Start of Excerpted records
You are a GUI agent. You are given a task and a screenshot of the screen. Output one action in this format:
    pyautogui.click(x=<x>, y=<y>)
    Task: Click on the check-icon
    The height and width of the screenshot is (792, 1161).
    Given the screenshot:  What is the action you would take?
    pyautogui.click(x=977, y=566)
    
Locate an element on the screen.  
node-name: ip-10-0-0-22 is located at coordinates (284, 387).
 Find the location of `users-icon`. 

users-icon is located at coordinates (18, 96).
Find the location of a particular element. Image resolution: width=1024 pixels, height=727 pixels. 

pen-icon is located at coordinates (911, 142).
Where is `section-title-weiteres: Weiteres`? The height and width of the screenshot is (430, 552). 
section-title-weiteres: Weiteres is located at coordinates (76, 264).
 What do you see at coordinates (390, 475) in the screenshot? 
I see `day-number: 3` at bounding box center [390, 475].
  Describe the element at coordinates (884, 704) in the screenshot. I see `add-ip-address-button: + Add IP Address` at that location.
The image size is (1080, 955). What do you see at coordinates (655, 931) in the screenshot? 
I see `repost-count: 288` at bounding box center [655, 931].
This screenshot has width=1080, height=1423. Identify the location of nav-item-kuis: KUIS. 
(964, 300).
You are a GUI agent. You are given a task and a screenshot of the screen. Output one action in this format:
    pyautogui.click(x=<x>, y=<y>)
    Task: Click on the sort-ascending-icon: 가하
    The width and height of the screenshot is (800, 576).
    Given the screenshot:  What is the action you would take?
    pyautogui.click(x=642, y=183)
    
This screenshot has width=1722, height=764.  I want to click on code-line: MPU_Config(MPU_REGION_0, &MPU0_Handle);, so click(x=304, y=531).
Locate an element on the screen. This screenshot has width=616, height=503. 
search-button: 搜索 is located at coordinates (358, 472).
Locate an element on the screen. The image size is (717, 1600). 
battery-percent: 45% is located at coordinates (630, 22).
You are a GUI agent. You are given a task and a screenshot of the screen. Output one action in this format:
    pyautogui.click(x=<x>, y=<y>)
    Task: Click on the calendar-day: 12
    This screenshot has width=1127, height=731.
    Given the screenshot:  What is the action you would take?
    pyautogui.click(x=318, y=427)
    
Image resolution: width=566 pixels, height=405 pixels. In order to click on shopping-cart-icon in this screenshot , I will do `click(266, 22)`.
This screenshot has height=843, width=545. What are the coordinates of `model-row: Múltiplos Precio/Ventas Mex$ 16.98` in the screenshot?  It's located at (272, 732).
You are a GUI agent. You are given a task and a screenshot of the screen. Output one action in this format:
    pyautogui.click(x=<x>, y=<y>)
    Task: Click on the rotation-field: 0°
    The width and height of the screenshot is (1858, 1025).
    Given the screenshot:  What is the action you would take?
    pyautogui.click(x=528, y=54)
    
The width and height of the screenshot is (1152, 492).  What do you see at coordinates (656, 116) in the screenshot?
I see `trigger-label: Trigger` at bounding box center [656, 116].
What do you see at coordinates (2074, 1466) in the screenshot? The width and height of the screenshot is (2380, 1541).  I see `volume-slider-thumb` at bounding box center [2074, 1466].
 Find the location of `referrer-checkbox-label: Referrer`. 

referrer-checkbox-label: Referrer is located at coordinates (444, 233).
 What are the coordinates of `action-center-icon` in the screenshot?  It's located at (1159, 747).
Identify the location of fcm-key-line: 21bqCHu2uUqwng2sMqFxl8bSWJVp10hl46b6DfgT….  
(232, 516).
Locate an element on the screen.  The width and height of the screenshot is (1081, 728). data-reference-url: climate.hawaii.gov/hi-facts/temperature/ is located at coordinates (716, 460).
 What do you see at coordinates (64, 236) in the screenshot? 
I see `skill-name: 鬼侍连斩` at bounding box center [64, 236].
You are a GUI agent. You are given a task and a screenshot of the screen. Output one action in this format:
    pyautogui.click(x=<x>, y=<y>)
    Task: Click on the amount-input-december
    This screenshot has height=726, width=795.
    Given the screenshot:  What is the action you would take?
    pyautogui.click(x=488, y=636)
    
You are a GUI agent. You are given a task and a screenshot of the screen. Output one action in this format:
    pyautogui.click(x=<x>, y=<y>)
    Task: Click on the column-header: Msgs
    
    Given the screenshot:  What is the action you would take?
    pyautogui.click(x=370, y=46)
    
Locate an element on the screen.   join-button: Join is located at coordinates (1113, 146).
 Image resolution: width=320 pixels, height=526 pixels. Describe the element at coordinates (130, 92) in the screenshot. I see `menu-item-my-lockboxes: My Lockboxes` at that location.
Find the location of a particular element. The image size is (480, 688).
End of Excerpted records
Write out the lines from the one containing "Image resolution: width=566" through the one containing "center [656, 116].", reproducing each character for character.

- [Task output]
Image resolution: width=566 pixels, height=405 pixels. In order to click on shopping-cart-icon in this screenshot , I will do `click(266, 22)`.
This screenshot has height=843, width=545. What are the coordinates of `model-row: Múltiplos Precio/Ventas Mex$ 16.98` in the screenshot?  It's located at (272, 732).
You are a GUI agent. You are given a task and a screenshot of the screen. Output one action in this format:
    pyautogui.click(x=<x>, y=<y>)
    Task: Click on the rotation-field: 0°
    The width and height of the screenshot is (1858, 1025).
    Given the screenshot:  What is the action you would take?
    pyautogui.click(x=528, y=54)
    
The width and height of the screenshot is (1152, 492).  What do you see at coordinates (656, 116) in the screenshot?
I see `trigger-label: Trigger` at bounding box center [656, 116].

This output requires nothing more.